- Page text:

• • • • •

* Posts by John Brown (no body)

25434 publicly visible posts • joined 21 May 2010

Page:

Vendors are hiking prices up to 30 percent and claiming 'it's inflation'

John Brown (no body) Silver badge

Re: We needed Gartner

"I can hear the bells ringing out loud from the rooftops throughout the U.K. to celebrate getting 'advice' from the "hallowed ones" that no one else would ever have thought of."

Maybe they can advise us on the best negotiating position to take on our prospective new PM and what to do about the NI "border issue" while they're in the mood for dishing out useful advice?

Wash your mouth out with shape-shifting metal

John Brown (no body) Silver badge

Re: Have they never heard of salted

The next step up from a Chewable toothbrush :-)

John Brown (no body) Silver badge

Re: While the prospect of toothpaste that DOESN'T taste like mint is appealing

Ouch. I misread that at first as 'boiron homeodent toothpaste anus'.

I mis-read homeodent as homeopathic and imagined an empty toothpaste tube :-)

Typo-squatting NPM software supply chain attack uncovered

John Brown (no body) Silver badge

Re: flat namespace is type squatting friendly.

"NPM might also require a two or three character distance difference between any new account and any existing one."

I'd think that would the best option as a first choice, primarily because it will also preclude accidental typos from happing in many cases, let alone malicious one. Something that should be fairly easy to block programmatically, at least for new names. There will be cases of people wanting a very similar name, but that should be limited, in the first instance, to those people who already own the original name. Of course, enforcing this properly will also require more humans to check and arbitrate for genuine name clashes and that costs money so it either won't happen or it will be entirely automated leading to disastrous "unforeseen" consequences.

Marriott Hotels admits to third data breach in 4 years

John Brown (no body) Silver badge

"only for the victims to potentially be defrauded 0.5/1/10/100 years later based on some of that data."

Yes, the usual sop is "one years free identity theft protection". Which is a cheap get-out and not actually protection as such. It's more of an early warning system that you identity has just been stolen. And as you state, that data is still out there, and much of it can't be changed. Two, three, four or more years down the line, when you "free identity theft protection" has lapsed, you lose everything and can't claim back on the people who incompetently lost your data three years in a row.

It's reaching the point (or has already reached the point) where some people are probably running multiple and consecutive "free identity theft protection" because they have been subject to so many data thefts.

John Brown (no body) Silver badge

"I'm very glad that they've never scanned any of my credit cards, nor any of my ID documents, and if it's left up to me, they never will"

I'd like to think that's the case for me too, but one can never be sure just who runs that hotel you booked. Is a sub-brand or sub-sub-brand or recent acquisition of some global brand? In my case, it's quite unlikely. The only hotels I've been booked into in the last 10 years have been for business and booked through my employer so they should only have my name and my employers details, possibly my mobile phone number (also provided by my employer)

Europe passes sweeping antitrust laws targeting America's Big Tech

John Brown (no body) Silver badge

Re: Not good

"The courts interpret and enforce the law. Who writes the laws? Politicians in most cases"

• • • • •

- Source data:
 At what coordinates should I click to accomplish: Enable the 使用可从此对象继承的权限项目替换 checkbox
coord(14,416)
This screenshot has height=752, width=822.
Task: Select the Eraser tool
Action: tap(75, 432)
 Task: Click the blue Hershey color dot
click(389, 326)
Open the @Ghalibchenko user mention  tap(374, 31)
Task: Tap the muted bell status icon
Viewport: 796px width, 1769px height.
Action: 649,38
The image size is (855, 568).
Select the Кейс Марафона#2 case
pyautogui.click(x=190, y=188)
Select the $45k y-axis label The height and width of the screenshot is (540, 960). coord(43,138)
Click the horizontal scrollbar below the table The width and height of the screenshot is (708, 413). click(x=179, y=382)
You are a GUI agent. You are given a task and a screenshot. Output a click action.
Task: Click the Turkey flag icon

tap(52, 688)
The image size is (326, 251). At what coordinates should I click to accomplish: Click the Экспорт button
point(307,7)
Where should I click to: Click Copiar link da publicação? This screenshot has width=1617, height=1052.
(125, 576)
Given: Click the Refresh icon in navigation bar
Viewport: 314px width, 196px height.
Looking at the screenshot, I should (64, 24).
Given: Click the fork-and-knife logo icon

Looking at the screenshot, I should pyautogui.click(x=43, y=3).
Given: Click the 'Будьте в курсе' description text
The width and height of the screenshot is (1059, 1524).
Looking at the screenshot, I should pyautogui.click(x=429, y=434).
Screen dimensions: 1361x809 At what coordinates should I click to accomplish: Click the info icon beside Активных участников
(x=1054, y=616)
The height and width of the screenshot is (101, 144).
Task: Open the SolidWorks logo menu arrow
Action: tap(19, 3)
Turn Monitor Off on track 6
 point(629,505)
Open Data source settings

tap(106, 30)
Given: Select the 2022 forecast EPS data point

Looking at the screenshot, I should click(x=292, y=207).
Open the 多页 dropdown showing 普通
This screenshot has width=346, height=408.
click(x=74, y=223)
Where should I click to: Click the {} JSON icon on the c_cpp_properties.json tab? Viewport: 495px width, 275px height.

• • • • •

- Things to do:
1) Set down the page of forum comments word for word, from "Re: Have they" to "toothpaste tube :-)".
2) Carry the page of forum comments further, picking up after its final line.

- Expected outputs:
1)
Re: Have they never heard of salted

The next step up from a Chewable toothbrush :-)

John Brown (no body) Silver badge

Re: While the prospect of toothpaste that DOESN'T taste like mint is appealing

Ouch. I misread that at first as 'boiron homeodent toothpaste anus'.

I mis-read homeodent as homeopathic and imagined an empty toothpaste tube :-)

2)
But laws, especially these days, seem to be very woolly and grey such that no one really knowns what is or isn't illegal until it's tested in court. At which point the judge(s) and/or jury get to decide how the law actually works. Well, in theory. There's always the highly paid lawyers funded by deep pocketed $big_Corp who will appeal and appeal and appeal before eventually settling out of court, leaving us back where we started with a woolly and grey law, unproven in court.

John Brown (no body) Silver badge

Re: Return on investment

"Just make sure that the fines which will (inevitably) be handed out are large enough to cover the cost of enforcement."

I'm in two minds about that. In the case of huge companies breaking the law in way that may affect millions of people, it sounds like a good idea. In the case of general upholding of the law, as a basic principle, not so much. Can you imagine the fine for littering if that had to go towards the total cost of policing such that policing became cost-neutral? Every time the cops get a pay-rise, "productivity" would have to increase to cover the increased running costs. No thanks :-)

John Brown (no body) Silver badge

Re: "if the rules are actually enforced"

"Facebook could be bankrupt by then (hey, a man can dream!) in which case good luck collecting anything from their carcass."

Or, more likely, have morphed into a "new entity" which will make all the right PR noises while denying any relationship with "old Facebook" and therefore no responsibility for any wrong doing or fines incurred.

UK, South Korea strike data-sharing pact

John Brown (no body) Silver badge

...until the EU see the UKs diverging data protection policies and decide we no longer meet their data adequacy test.

Elon Musk’s brother buys Intel’s fireworks-replacing drone biz

John Brown (no body) Silver badge

Re: Strange Times

In most, probably the vast majority of case, yes. But you have to be careful of "vested interests" so as not to be accused of favouritism etc. It doesn't look good if the person shagging with the boss suddenly gets promoted ahead of better candidates or an unexpected pay rise.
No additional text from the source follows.